Fourth, this saga shows that even in relatively robust democracies like Canada, money in politics and undue corporate influence continue to threaten the rule of law. We are having this conversation about SNC now only because the company successfully lobbied the government for changes to the Criminal Code, which came into force last Fall. These amendments, nonsensically buried in section 404 of Budget Implementation Act, 2018, No. 1, give prosecutors the discretion to enter into a remediation agreement with a corporate offender and avoid trial if it is in the public interest to do so, subject to certain criteria. Other jurisdictions refer to them as Deferred Prosecution Agreements. Think of them as out-of-court settlements in which the corporation admits wrongdoing, pays a fine, and makes changes to its governance to prevent the company from reoffending.

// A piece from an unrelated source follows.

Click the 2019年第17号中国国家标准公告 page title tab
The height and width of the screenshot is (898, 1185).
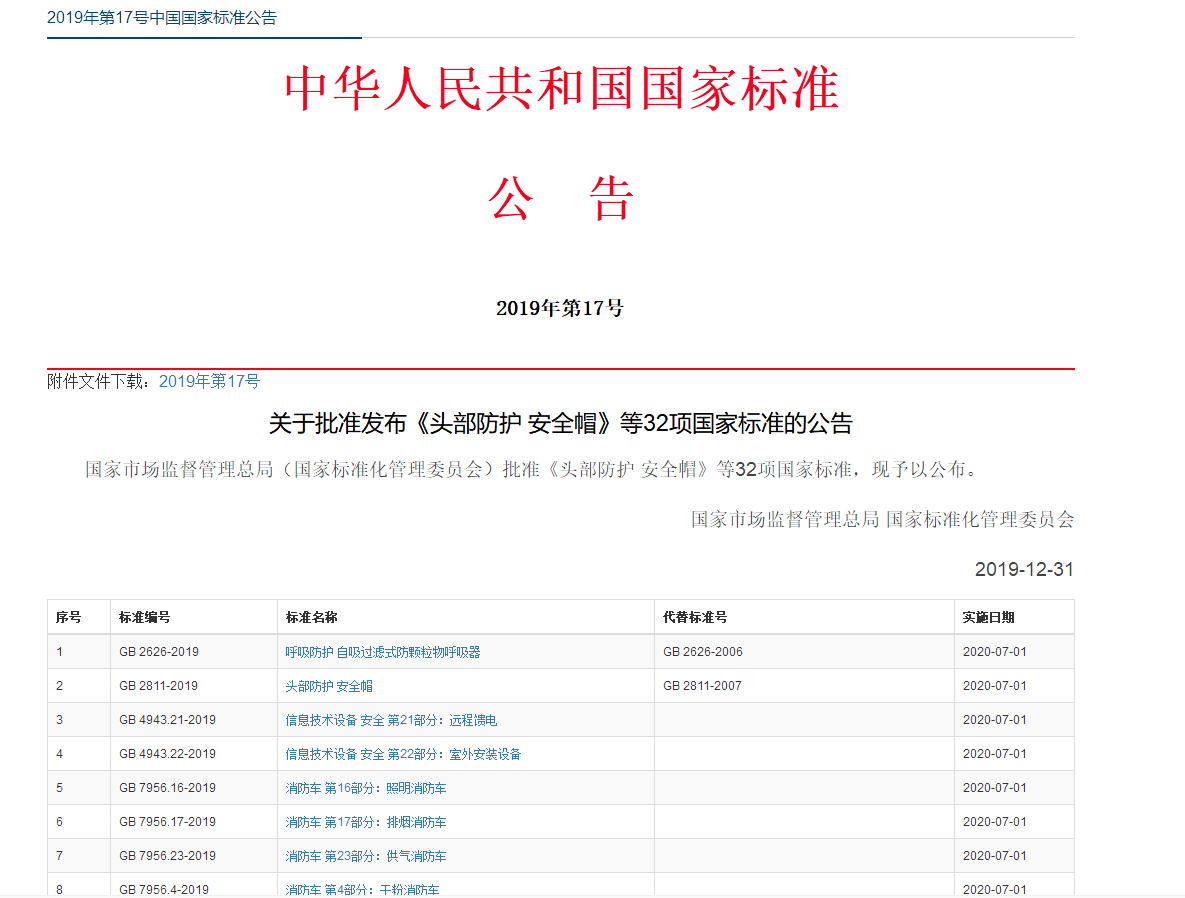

Most accused persons could never hope to persuade the prosecutor to drop their case, far less convince the government to change the law mid-prosecution, giving them a Get Out of Jail Free card. SNC’s experience raises the unshakable perception that there are two brands of justice: one for the rich and well-connected, and another for everybody else.
Fifth, fighting for the rule of law is no easy task. It takes courage and conviction and a willingness to put principle above party. One might expect Wilson-Raybould and Philpott to be feted for standing up for a cornerstone of our constitutional democracy. Instead, on April 2, Trudeau cut ties with the women, kicking them out of the Liberal Party caucus 54 days after the allegations of political interference first came to the public’s attention. Now they must serve the remainder of their terms as independents and are prohibited from running under the Liberal banner in this October’s election.
At least one MP has argued that the expulsion was itself illegal.
In justifying his decision, Trudeau said it was “unconscionable” that Wilson-Raybould had tape recorded a telephone conversation she’d had with Wernick. But that distracts us from the essential point: the recording proved that Wilson-Raybould was telling the truth; that she told the government she felt pressured; and that the executive’s continued efforts to interfere in the SNC prosecution were inappropriate.
Yes, it was an extraordinary step to secretly record another government official, but these were extraordinary circumstances.
Ejecting these two whistleblowers from caucus will have a chilling effect on those who would stand up for the rule of law in the future. In this respect, Trudeau’s message is clear: he will punish the child for the sins of the father.
Canadians are split on whether the SNC affair is a legal or a political issue. In truth, it is both. Constitutional norms, like the rule of law, do not exist in a vacuum. They depend on all people—not only politicians—to give them effect. When we fail to cultivate rule of law norms in our communities, we allow political self-interest to overwhelm our better nature, like fungus eating away at a tree trunk.
The process stinks. It takes down giants. And it doesn’t look pretty.
But what’s left over is fertile ground from which the rule of law can rise again, stronger than ever before.
This article first appeared on the Harvard Law Students for the Rule of Law blog.